Oserei affermare che il potere del leader ha bisogno della follia del buffone. L’interazione tiene i due - e con essi l’organizzazione - in equilibrio psicologico. [...] 
L’aspetto duplice del rapporto re/matto mette in ri¬lievo la natura bifronte del potere. Il saggio/matto è spesso l’unica persona in grado di proteggere il re dal rischio di diventare arrogante. Nel contesto di una più generale patologia della leadership, il matto ha una parte molto importante da recitare. Dimostrando la follia di decisioni prese a seguito di una visione distorta, può aiutare il leader a mantenersi salda¬mente ancorato alla realtà. [...]
Nello studio delle organizzazioni si pone in genere grande attenzione ai leader e solo raramente alla parte svolta dai subordinati.
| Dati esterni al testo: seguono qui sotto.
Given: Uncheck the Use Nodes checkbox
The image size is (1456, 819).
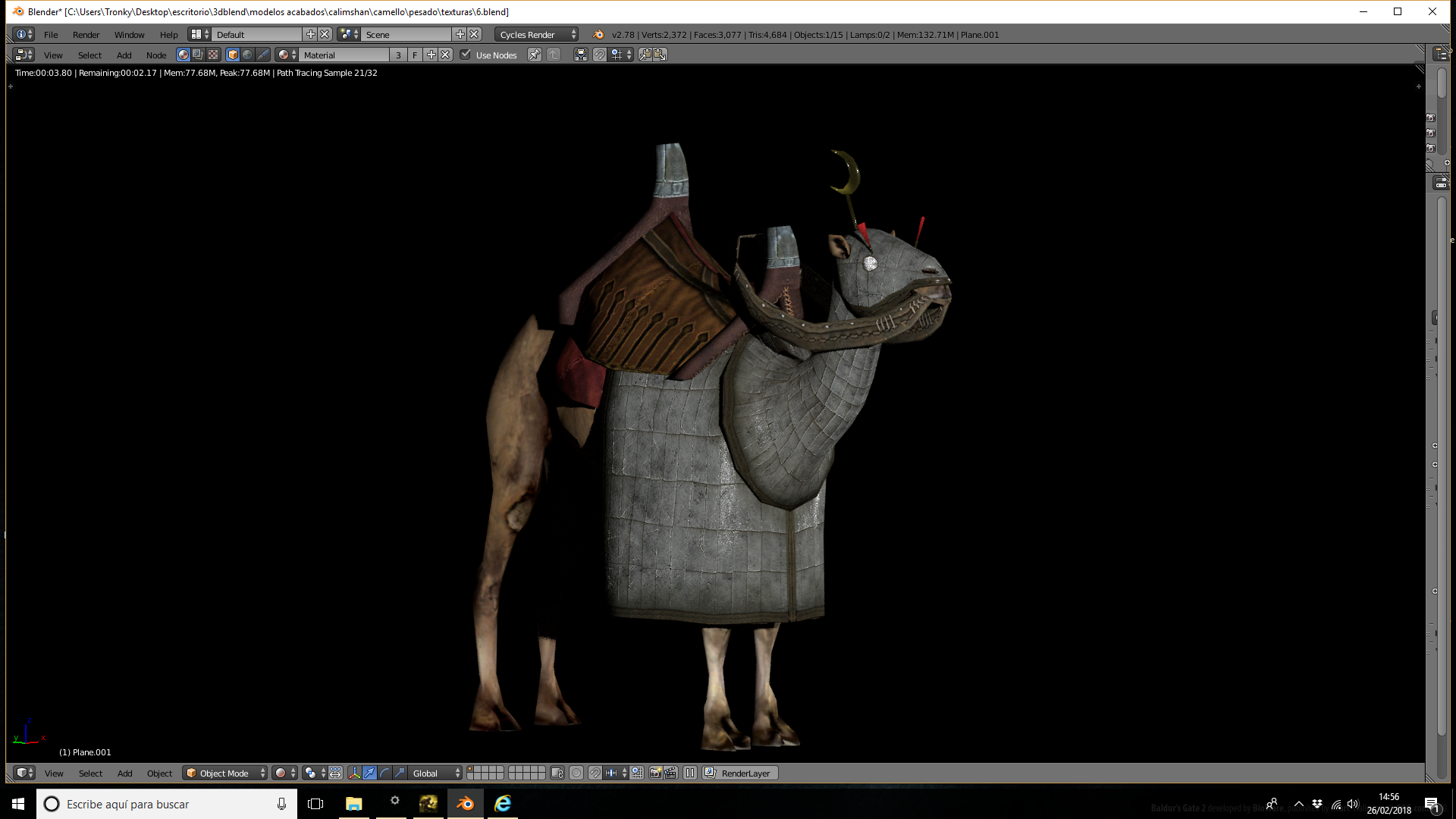Looking at the screenshot, I should 466,55.
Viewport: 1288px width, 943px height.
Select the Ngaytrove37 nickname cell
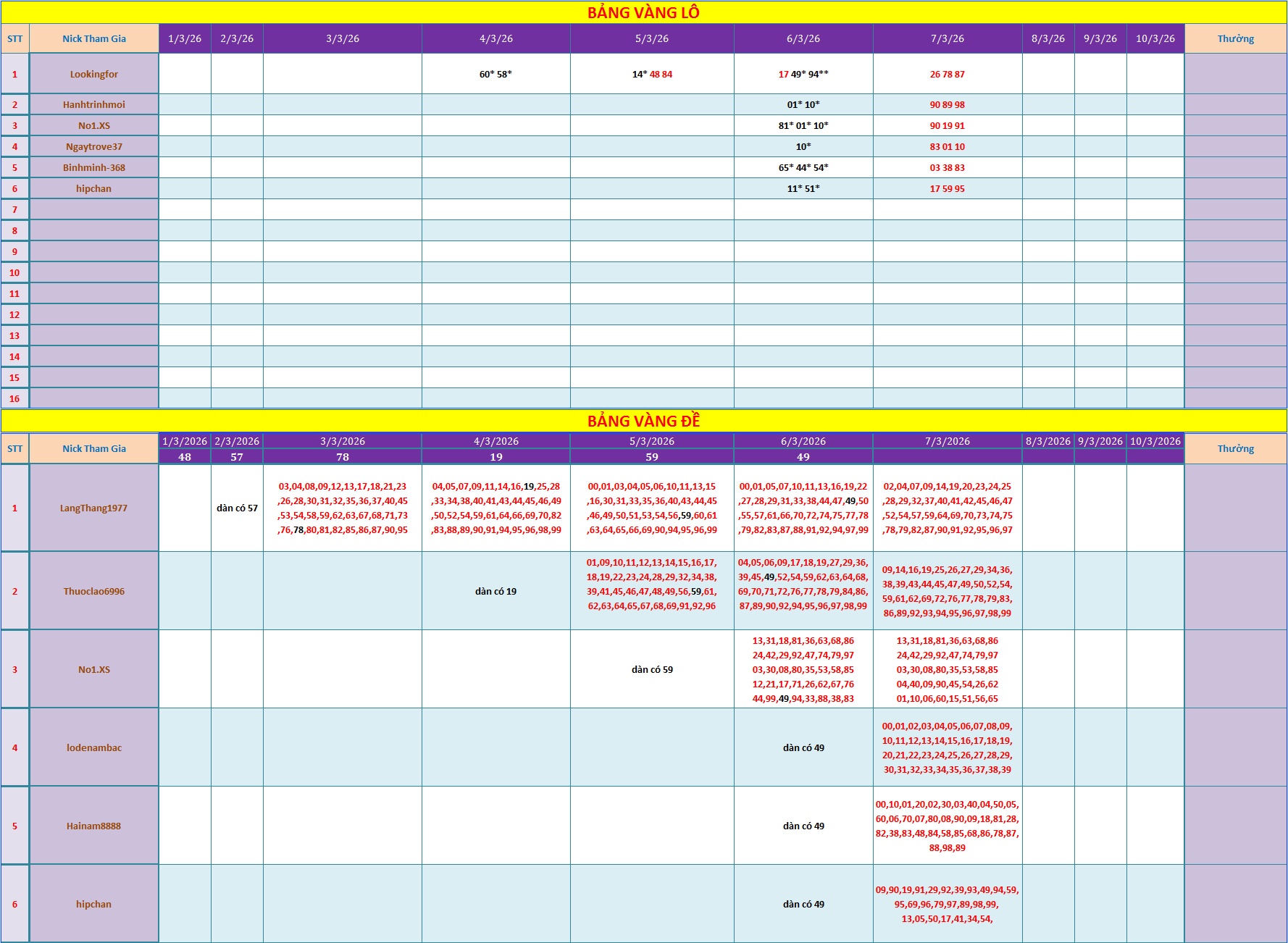94,146
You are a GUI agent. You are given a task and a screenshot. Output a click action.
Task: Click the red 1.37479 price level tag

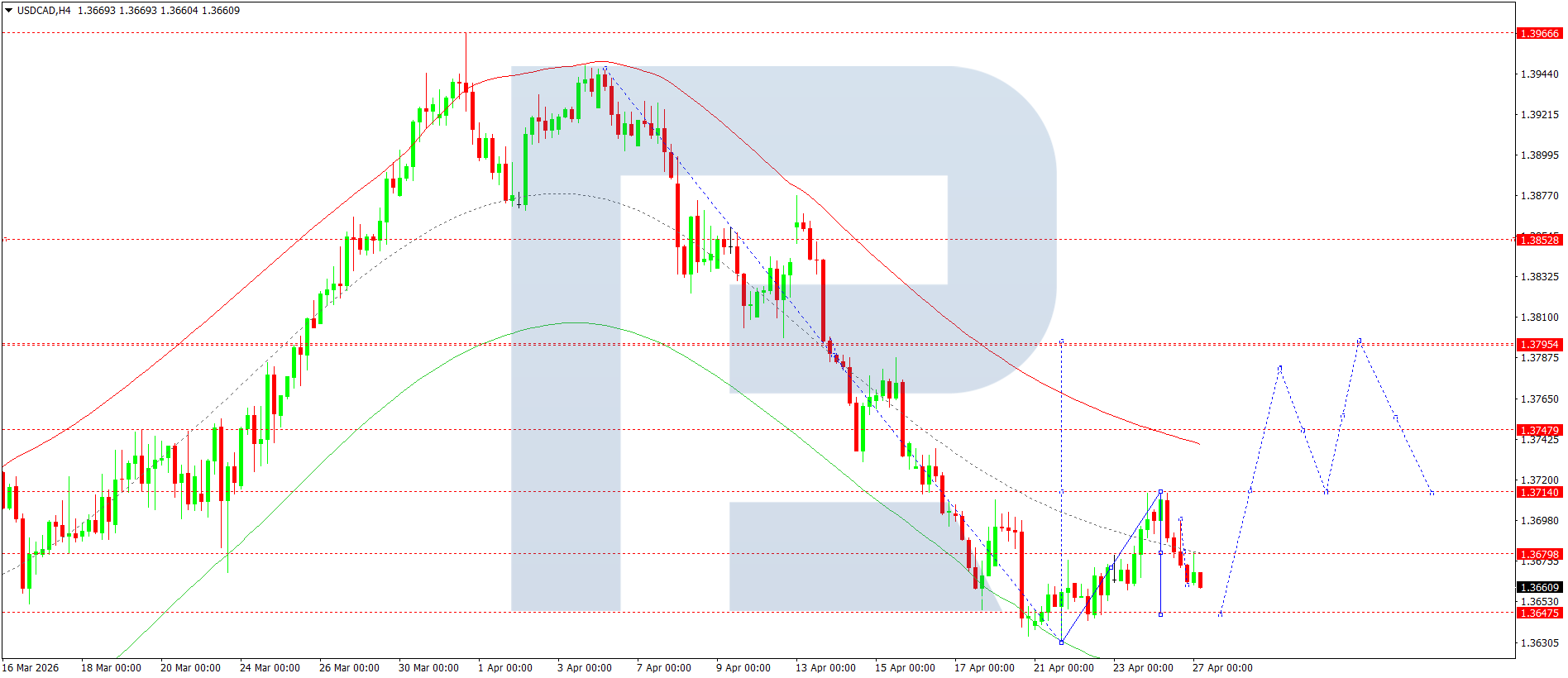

Tra i due ruoli esiste invece un rapporto molto stretto: i leader hanno bisogno dei gregari, il re del suo buffone, e viceversa. Non dobbiamo dimenticare che, anche se si suppone che le organizzazioni siano permeate di razionalità, la verità in proposito è spesso qualcosa di molto diverso. Il dominio della realtà e quello dei pii desideri sono divisi da una linea molto sottile. Quando questa linea scompare si possono avere conseguenze devastanti per il buon funzionamento dell’organizzazione. Ed è precisamente allora che il matto organizzativo può svolgere un ruolo cruciale. 
George Bernard Shaw disse una volta che «ogni despota deve avere un suddito sleale che lo aiuti a rimanere sano di mente». E’ questa la funzione del giullare. Una persona che sappia svolgere questo ruolo nell’organizzazione contribuisce a mantenerla sui giusti binari, a non farle perdere il senso della realtà e, cosa più importante di tutte, a tenere sotto controllo la forza distruttiva dell’arroganza.

*** Manfred F.R. KETS DE VRIES, 1942, psicoanalista olandese, saggista, formatore e consulente di direzione, Leader, giullari e impostori (1993), Cortina, Milano, 1994.